Depois que os depoimentos de moradores foram concluídos, Teresa Bergher, do PSDB, falou sobre a falha da prefeitura em alocar uma parcela suficiente de seu orçamento para sistemas de prevenção e drenagem de enchentes. Em seguida, o relator da CPI, Renato Cinco, fez um discurso emocionado sobre a culpabilidade das autoridades municipais na marginalização das favelas. Em uma crítica incisiva à insistência de Crivella de que a natureza ilegal e “desordenada” das favelas é a causa das mortes causadas pelas inundações, Cinco assinalou que muitas mansões e bairros ricos no Rio de Janeiro foram inicialmente construídos ilegalmente. Ele observou que “são sempre os pobres os responsáveis pelos problemas da cidade”, e os ricos nunca são responsabilizados por suas ações. “A informalidade não é o problema” no Rio de Janeiro, insistiu Cinco. “Por que nossa cidade não tem habitações [adequadas]? Por que temos esse nível de desigualdade?” Ele condenou o desejo “vergonhoso” da prefeitura de deslocar moradores de favelas em nome do desenvolvimento imobiliário e convocou os participantes a se juntarem a ele em uma audiência pública em 10 de maio para protestar contra os planos de Crivella de construir edifícios em terras protegidas.
Finalmente, vários representantes da prefeitura foram chamados para falar perante a CPI. Roberto Nascimento da Silva, da Secretaria de Conservação do Rio, foi o primeiro a apresentar a resposta de seu departamento às enchentes em 6 de fevereiro e 8 de abril. Roberto afirmou que seu gabinete “trabalha junto à prefeitura” para melhorar as medidas de prevenção e resposta às enchentes. Ele apontou para um programa de conservação de um rio que seu departamento havia implementado em Rio das Pedras como prova de seu compromisso com a melhoria da saúde e da educação nas favelas. O público reclamou em resposta a perceptível falsidade, e gritos de “mentiroso” circularam, mas Motta amenizou a tensão estimulando os participantes a “tentar ouvir” o que Roberto e outras autoridades tinham a dizer para incentivá-los a trabalharem em parceria com os moradores. Representantes da Secretaria Municipal de Infraestrutura e Habitação e da Secretaria Municipal de Assistência Social e Direitos Humanos e o chefe executivo de Resiliência e Operações da Prefeitura do Rio puderam fazer breves apresentações sobre as medidas tomadas por seus escritórios para mitigar os impactos das inundações de fevereiro e abril.
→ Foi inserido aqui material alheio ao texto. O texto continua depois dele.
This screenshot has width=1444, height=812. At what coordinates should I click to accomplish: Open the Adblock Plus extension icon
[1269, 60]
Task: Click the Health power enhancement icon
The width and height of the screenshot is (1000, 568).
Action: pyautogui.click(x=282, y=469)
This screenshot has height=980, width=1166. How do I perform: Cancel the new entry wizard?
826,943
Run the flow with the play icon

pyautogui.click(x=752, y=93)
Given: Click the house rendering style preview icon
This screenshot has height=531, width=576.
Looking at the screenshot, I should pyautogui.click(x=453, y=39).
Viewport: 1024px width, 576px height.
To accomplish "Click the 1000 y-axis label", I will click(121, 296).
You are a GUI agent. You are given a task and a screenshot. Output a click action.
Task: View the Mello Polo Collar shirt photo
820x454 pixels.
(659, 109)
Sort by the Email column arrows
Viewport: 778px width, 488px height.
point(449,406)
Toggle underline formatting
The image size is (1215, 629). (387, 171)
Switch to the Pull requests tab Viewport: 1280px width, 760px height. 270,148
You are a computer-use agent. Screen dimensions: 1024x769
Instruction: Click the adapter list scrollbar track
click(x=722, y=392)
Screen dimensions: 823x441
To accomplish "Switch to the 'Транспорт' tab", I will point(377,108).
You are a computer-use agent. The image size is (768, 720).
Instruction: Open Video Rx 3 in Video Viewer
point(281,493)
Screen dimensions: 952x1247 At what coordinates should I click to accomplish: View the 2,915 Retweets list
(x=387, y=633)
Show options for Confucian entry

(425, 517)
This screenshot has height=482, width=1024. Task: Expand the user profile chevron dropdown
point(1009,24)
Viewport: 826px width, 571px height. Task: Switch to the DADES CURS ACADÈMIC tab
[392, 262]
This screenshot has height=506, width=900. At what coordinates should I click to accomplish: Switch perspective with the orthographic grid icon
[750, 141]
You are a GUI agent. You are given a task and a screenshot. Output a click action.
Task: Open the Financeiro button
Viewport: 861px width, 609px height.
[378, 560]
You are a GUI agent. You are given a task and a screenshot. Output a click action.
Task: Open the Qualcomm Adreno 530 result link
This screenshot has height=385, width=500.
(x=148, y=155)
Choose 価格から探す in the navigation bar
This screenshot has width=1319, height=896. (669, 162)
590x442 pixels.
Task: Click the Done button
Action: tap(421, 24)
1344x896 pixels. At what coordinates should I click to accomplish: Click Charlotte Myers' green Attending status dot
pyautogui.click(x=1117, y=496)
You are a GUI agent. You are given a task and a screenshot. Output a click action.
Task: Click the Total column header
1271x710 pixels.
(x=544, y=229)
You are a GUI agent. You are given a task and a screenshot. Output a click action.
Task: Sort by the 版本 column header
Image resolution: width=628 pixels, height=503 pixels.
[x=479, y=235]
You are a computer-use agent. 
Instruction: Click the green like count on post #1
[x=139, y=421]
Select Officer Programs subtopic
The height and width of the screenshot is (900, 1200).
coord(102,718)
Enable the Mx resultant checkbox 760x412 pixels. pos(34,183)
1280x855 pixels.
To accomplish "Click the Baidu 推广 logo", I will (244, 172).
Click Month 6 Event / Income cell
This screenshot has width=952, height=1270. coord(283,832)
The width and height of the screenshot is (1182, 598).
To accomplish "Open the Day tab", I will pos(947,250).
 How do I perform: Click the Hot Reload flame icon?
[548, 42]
Em última análise, de acordo com Motta, as ações da prefeitura são insuficientes para evitar futuros desastres. Em uma declaração conclusiva, ele argumentou que “estamos diante de uma situação em que a prefeitura diz ‘estamos fazendo’, mas não fazem o que é estrutural. É muito importante que o governo vá a Barra de Guaratiba ver as obras que estão faltando, vá ao Vidigal para resolver a retirada do lixo, vá ao Horto para solucionar a drenagem do Rio Macacos, por exemplo”.